Sunday, 3 October 2010

Weekly homework: video 3 and 5

RJD2 - Work it Out

A music video following one man through a city square, who is on crutches but the interesting way is how he moves. With a smooth motion which matches the song, this music is designed to be inspiring to an audience by showing the unordinary.   The man was born with a degenerative hip condition and has adapted to a different way of dancing with his crutches and use of skateboards. With limited use of editing, there is no sense of cutting to the beat of the song, however the video matches with the motions. Tracking is used to show different angles of the male as he makes his journey.

RJD2 - Let There Be Horns

A narrative video, taking inspiration from the name of the song and featuring a central protagonist of a bull, or similar animal with horns. The opening includes mise en scene with text showing the artist and song title. I think that this video is the type of video that can be easily achieved by ourselves in our own music video. Showing a real life situation of the bull going to work, but the costume gives an interesting aspect to the video. Like a short film, this video deals with issues of the characters struggle with stress of the daily life, by having to take pills to calm himself down. A wide variety of shots has been used in the separate scenes of this music video, which keeps the audience interested and is very effective alongside the song. Editing of cutting to the beat is used, with keeps the song synced with the video. 

Monday, 27 September 2010

Weekly homework: video 2 and 3

Jack Johnson - Hope


A performance video, which is different to the common performance, in which it isn't a live performance on stage, but instead in a house, with a few people with instruments and Jack Johnson singing and playing his guitar.
The filming seems to be done on a hand held camera, which gives a documentry, realistic feel to the music video, rather it being heavily planned, the shots seem to have been taken on the spot, with camera zoom sometimes replacing close up cuts.
Shot length is quite long, which matches the music, as it isn't a fast paced heavy beat, but instead a much more chilled out song, and the cuts tend not to change specifically to the beat. 
The choice of black and white simplifies the music video, and creates the music to be the main focus. It also gives a much more arty style to the video, as it simply the band playing the song.

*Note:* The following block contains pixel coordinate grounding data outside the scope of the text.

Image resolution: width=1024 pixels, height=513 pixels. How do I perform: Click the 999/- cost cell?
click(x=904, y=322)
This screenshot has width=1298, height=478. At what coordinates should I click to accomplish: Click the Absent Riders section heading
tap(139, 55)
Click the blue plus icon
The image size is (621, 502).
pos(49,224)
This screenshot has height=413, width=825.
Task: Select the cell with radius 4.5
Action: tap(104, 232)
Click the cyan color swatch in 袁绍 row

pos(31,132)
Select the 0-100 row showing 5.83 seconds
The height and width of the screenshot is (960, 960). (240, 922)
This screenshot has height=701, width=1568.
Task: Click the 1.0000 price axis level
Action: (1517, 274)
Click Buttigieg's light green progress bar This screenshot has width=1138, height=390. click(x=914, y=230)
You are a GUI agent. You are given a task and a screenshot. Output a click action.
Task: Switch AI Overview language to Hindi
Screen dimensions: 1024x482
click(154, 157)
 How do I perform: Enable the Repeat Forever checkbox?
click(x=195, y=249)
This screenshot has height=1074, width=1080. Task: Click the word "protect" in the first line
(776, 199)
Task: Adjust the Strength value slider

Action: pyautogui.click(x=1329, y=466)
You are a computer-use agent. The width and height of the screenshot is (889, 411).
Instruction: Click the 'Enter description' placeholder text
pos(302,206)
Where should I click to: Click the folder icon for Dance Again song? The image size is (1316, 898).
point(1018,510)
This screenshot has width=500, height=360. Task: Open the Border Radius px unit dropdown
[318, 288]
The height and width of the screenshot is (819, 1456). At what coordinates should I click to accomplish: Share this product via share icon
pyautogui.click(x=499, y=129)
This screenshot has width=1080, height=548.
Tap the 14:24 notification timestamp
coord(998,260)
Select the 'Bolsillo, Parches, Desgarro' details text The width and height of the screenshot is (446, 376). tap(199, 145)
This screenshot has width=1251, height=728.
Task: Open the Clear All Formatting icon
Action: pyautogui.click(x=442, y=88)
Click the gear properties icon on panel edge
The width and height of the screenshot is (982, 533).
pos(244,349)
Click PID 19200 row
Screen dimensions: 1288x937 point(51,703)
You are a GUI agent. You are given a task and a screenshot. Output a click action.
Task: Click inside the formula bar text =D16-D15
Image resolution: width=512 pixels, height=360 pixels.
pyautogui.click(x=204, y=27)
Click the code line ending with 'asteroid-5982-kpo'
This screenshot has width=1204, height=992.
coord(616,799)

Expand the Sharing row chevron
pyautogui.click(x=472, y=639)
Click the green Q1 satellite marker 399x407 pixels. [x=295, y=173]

Friendly Fires - Kiss of Life

(unable to embed)

With this video, Friendly Fires have gone for another performance type video, with instead of them being in a gig situation, they are located in a foreign country, possibly Africa, with 3 band members and a line of what looks like a mixture of cultural people, with gold masks covering their face and in bright tribal clothing, with bongo drums. The video consists of a variety of shots of the band members and the people, close ups, long shots, low angles, slow motion, etc. The editing cuts to the beat change.
Even though the video isn't directly linked to the lyrics of the song, I think it suits the musical side, with the bongo drums and cowbells, the idea of culture and in a desert location works well.

Friday, 24 September 2010

Favourite Videos & The Consumption of Music Video

Here is a selection of some of my own personal favourite music videos:

I like the simplicity of this video based around the drummer. I think it has some really good shot variation, cutting from long shots to close ups of people and the drum kit. It's a mixture between concept and performance, showing the intensity of the drummer throughout the song. Another video from the Arctic Monkeys is also a favourite.

'When The Sun Goes Down' is a more narrative music video for Arctic Monkeys, following a female character, relating the video to the song and its lyrics. I like the way the video is filmed, showing the story of a couple, in what seems a quite social realism film genre. It has the look of a trailer, with the song as a soundtrack as opposed to a music video, which is against the common conventions of an indie rock music video, which is mainly performance with some concept or narrative to it.

Axwell - I Found U, is another favourite video of mine. A music video for the dance genre, which opposes common conventions of half naked girls dancing infront of camera, and instead is a music video which takes a basic idea of the love of dancing, which suits the song for its beat and its lyrics.

I really like some of the editing and cuts to the beat in the video for The Source Ft. Candi Station - You've Got The Love. The variety of shots, from close up, to long shots to extreme close ups works nicely in the black and white music video.

The consumption of music video 

has changed over the years, from a time in which top of the pops was the main consumption of music on television before the 80's, to MTV launching in the 80s [see post: The videos that changed the 80's]. Now it is more uncommon for a band not to create a music video to promote their singles, as there are various ways in which music videos are consumed. 
Through television, MTV and a vast increase in Music Channels are available on satellite television, showing different genres of music, from The Box being a selection of recent releases and top hits, to Kerrang, a magazine and television channel that dedicates itself to the heavy metal and rock genre. 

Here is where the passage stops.